Impact of Outpatient Pharmacist Dispensing in an Opioid Use Disorder Clinic

J Am Pharm Assoc (2003). 2024 Apr 9:102094. doi: 10.1016/j.japh.2024.102094. Online ahead of print.

Abstract

Background: Medications for opioid use disorder (MOUD) are effective in reducing opioid deaths, but access can be an issue. Relocating an outpatient pharmacist for weekly buprenorphine dispensing in an outpatient clinic may facilitate coverage for buprenorphine and mitigate access and counseling barriers.

Objectives: To evaluate if staffing an outpatient resident pharmacist to dispense in the buprenorphine clinic had a positive impact on 1) mean cost-per-prescription charged to charity care and 2) basic elements of patient satisfaction with the on-site pharmacist.

Methods: Patient demographics, buprenorphine formulation, insurance type, and uncovered costs were abstracted from dispensing records in the 16 weeks before the pharmacist clinic presence and 16 weeks with the pharmacist present. The difference in insurance types across the two periods was tested using a Chi-square test and the mean uncovered prescription costs charged to charity care for the two periods was compared using an independent samples t-test. A brief survey was administered while the pharmacist was on site to evaluate satisfaction which was analyzed with frequencies of "yes" responses and free-text comments.

Results: A total of 38 patients received buprenorphine during both the pre- and post-periods. Once the pharmacist was on-site, more patients used Medicaid or private insurance, decreasing the mean uncovered cost per prescription from $55.00 (sd 68.7) to $36.97 (sd 60.1) p=.002. Patients reported high levels of satisfaction with most reporting they were more likely to ask questions, pick up their prescriptions, and take their medicine with the pharmacist in clinic.

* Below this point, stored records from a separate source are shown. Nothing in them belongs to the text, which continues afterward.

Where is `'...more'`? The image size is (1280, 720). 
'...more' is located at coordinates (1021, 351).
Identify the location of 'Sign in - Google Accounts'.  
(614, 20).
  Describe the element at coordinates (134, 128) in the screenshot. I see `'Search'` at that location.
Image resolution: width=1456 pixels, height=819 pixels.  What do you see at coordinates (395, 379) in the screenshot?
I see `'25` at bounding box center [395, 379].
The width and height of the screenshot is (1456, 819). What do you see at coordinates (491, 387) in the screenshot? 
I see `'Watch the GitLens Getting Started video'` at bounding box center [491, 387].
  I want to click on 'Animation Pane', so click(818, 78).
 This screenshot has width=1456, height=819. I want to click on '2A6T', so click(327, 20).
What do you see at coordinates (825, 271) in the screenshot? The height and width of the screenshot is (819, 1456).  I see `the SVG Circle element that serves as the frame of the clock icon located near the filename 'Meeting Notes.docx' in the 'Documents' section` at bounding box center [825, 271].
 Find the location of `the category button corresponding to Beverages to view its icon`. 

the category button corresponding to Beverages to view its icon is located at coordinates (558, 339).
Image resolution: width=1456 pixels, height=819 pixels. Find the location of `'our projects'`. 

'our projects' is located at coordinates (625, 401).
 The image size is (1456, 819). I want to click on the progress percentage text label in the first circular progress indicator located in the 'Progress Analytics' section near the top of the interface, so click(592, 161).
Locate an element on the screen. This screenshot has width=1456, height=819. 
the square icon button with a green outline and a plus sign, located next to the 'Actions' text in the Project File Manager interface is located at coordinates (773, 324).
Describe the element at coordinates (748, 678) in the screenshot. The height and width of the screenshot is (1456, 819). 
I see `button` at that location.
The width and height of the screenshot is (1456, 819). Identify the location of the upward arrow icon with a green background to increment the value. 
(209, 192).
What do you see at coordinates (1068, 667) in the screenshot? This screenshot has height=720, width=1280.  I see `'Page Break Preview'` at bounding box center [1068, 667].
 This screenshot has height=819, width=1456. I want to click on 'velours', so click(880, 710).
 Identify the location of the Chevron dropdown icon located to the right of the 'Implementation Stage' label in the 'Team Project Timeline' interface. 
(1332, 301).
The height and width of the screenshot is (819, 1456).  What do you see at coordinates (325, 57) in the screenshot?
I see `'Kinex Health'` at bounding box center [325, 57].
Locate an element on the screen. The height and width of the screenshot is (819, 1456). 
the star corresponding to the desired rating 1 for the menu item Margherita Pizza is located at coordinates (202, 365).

Conclusions: The pharmacist successfully transitioned a portion of prescriptions previously covered by charity care to Medicaid or private insurance. This shift led to a decrease in charity care costs by $2,950.20 and a reduction in the average uncovered cost per prescription. The pharmacist's presence in the clinic appeared to reduce barriers especially related to inconvenience.

Keywords: Insurance; Medicaid; Medication Assisted Treatment; Pharmacist; satisfaction.